(Stored records)
# # # # # # #
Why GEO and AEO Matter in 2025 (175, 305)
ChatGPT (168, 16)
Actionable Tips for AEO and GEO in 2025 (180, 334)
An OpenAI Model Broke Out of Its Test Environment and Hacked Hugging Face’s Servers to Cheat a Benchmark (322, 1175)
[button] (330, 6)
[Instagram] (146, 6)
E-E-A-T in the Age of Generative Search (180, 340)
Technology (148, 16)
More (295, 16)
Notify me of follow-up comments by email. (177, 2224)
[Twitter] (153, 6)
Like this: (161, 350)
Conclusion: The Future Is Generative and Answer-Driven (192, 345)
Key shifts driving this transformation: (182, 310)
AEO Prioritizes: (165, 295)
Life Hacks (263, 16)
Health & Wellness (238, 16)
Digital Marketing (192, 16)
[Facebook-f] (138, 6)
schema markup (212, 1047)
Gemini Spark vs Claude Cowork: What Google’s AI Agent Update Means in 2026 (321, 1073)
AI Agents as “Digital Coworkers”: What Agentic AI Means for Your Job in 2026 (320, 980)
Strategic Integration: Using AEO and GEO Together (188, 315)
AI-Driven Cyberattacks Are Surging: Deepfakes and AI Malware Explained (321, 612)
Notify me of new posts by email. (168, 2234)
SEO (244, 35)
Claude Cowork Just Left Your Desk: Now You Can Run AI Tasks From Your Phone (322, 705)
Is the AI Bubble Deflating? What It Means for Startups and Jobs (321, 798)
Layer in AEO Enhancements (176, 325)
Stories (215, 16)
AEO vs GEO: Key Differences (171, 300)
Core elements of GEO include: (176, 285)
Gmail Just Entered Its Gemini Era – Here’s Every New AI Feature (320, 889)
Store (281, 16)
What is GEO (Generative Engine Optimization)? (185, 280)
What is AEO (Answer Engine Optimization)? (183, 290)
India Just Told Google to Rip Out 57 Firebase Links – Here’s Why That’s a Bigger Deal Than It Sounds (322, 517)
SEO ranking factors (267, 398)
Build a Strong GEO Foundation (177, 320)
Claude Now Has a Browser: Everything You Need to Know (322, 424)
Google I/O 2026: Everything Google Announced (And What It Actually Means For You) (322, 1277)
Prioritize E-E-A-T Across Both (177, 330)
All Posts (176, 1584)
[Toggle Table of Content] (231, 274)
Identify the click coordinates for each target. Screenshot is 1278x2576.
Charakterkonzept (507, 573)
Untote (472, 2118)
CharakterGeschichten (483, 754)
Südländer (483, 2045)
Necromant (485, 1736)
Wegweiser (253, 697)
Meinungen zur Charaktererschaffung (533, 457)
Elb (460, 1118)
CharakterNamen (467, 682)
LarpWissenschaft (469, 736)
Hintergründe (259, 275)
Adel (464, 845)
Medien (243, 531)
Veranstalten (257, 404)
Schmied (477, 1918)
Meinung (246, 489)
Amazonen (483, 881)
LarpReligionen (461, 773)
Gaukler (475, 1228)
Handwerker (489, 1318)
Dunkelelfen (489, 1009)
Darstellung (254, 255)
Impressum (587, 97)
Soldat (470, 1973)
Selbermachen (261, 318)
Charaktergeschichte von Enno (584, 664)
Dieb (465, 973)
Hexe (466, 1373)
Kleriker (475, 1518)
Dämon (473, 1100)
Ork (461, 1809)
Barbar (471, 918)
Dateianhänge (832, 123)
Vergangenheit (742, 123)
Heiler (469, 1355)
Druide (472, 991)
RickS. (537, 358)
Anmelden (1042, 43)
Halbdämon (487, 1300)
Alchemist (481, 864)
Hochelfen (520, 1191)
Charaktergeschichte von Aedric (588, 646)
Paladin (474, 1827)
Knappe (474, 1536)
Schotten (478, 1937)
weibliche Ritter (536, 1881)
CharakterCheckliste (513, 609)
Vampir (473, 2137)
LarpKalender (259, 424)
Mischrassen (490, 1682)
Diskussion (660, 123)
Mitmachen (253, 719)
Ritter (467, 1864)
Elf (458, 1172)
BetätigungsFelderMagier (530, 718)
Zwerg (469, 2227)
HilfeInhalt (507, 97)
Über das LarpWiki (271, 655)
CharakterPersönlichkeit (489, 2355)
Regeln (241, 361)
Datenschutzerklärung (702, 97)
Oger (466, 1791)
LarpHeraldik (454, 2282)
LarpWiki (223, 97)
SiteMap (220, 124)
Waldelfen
# # # # # # #
▸ Exercise brief: Retype the data shown above so that each line matches the original.

▸ Solution:
Why GEO and AEO Matter in 2025 (175, 305)
ChatGPT (168, 16)
Actionable Tips for AEO and GEO in 2025 (180, 334)
An OpenAI Model Broke Out of Its Test Environment and Hacked Hugging Face’s Servers to Cheat a Benchmark (322, 1175)
[button] (330, 6)
[Instagram] (146, 6)
E-E-A-T in the Age of Generative Search (180, 340)
Technology (148, 16)
More (295, 16)
Notify me of follow-up comments by email. (177, 2224)
[Twitter] (153, 6)
Like this: (161, 350)
Conclusion: The Future Is Generative and Answer-Driven (192, 345)
Key shifts driving this transformation: (182, 310)
AEO Prioritizes: (165, 295)
Life Hacks (263, 16)
Health & Wellness (238, 16)
Digital Marketing (192, 16)
[Facebook-f] (138, 6)
schema markup (212, 1047)
Gemini Spark vs Claude Cowork: What Google’s AI Agent Update Means in 2026 (321, 1073)
AI Agents as “Digital Coworkers”: What Agentic AI Means for Your Job in 2026 (320, 980)
Strategic Integration: Using AEO and GEO Together (188, 315)
AI-Driven Cyberattacks Are Surging: Deepfakes and AI Malware Explained (321, 612)
Notify me of new posts by email. (168, 2234)
SEO (244, 35)
Claude Cowork Just Left Your Desk: Now You Can Run AI Tasks From Your Phone (322, 705)
Is the AI Bubble Deflating? What It Means for Startups and Jobs (321, 798)
Layer in AEO Enhancements (176, 325)
Stories (215, 16)
AEO vs GEO: Key Differences (171, 300)
Core elements of GEO include: (176, 285)
Gmail Just Entered Its Gemini Era – Here’s Every New AI Feature (320, 889)
Store (281, 16)
What is GEO (Generative Engine Optimization)? (185, 280)
What is AEO (Answer Engine Optimization)? (183, 290)
India Just Told Google to Rip Out 57 Firebase Links – Here’s Why That’s a Bigger Deal Than It Sounds (322, 517)
SEO ranking factors (267, 398)
Build a Strong GEO Foundation (177, 320)
Claude Now Has a Browser: Everything You Need to Know (322, 424)
Google I/O 2026: Everything Google Announced (And What It Actually Means For You) (322, 1277)
Prioritize E-E-A-T Across Both (177, 330)
All Posts (176, 1584)
[Toggle Table of Content] (231, 274)
Identify the click coordinates for each target. Screenshot is 1278x2576.
Charakterkonzept (507, 573)
Untote (472, 2118)
CharakterGeschichten (483, 754)
Südländer (483, 2045)
Necromant (485, 1736)
Wegweiser (253, 697)
Meinungen zur Charaktererschaffung (533, 457)
Elb (460, 1118)
CharakterNamen (467, 682)
LarpWissenschaft (469, 736)
Hintergründe (259, 275)
Adel (464, 845)
Medien (243, 531)
Veranstalten (257, 404)
Schmied (477, 1918)
Meinung (246, 489)
Amazonen (483, 881)
LarpReligionen (461, 773)
Gaukler (475, 1228)
Handwerker (489, 1318)
Dunkelelfen (489, 1009)
Darstellung (254, 255)
Impressum (587, 97)
Soldat (470, 1973)
Selbermachen (261, 318)
Charaktergeschichte von Enno (584, 664)
Dieb (465, 973)
Hexe (466, 1373)
Kleriker (475, 1518)
Dämon (473, 1100)
Ork (461, 1809)
Barbar (471, 918)
Dateianhänge (832, 123)
Vergangenheit (742, 123)
Heiler (469, 1355)
Druide (472, 991)
RickS. (537, 358)
Anmelden (1042, 43)
Halbdämon (487, 1300)
Alchemist (481, 864)
Hochelfen (520, 1191)
Charaktergeschichte von Aedric (588, 646)
Paladin (474, 1827)
Knappe (474, 1536)
Schotten (478, 1937)
weibliche Ritter (536, 1881)
CharakterCheckliste (513, 609)
Vampir (473, 2137)
LarpKalender (259, 424)
Mischrassen (490, 1682)
Diskussion (660, 123)
Mitmachen (253, 719)
Ritter (467, 1864)
Elf (458, 1172)
BetätigungsFelderMagier (530, 718)
Zwerg (469, 2227)
HilfeInhalt (507, 97)
Über das LarpWiki (271, 655)
CharakterPersönlichkeit (489, 2355)
Regeln (241, 361)
Datenschutzerklärung (702, 97)
Oger (466, 1791)
LarpHeraldik (454, 2282)
LarpWiki (223, 97)
SiteMap (220, 124)
Waldelfen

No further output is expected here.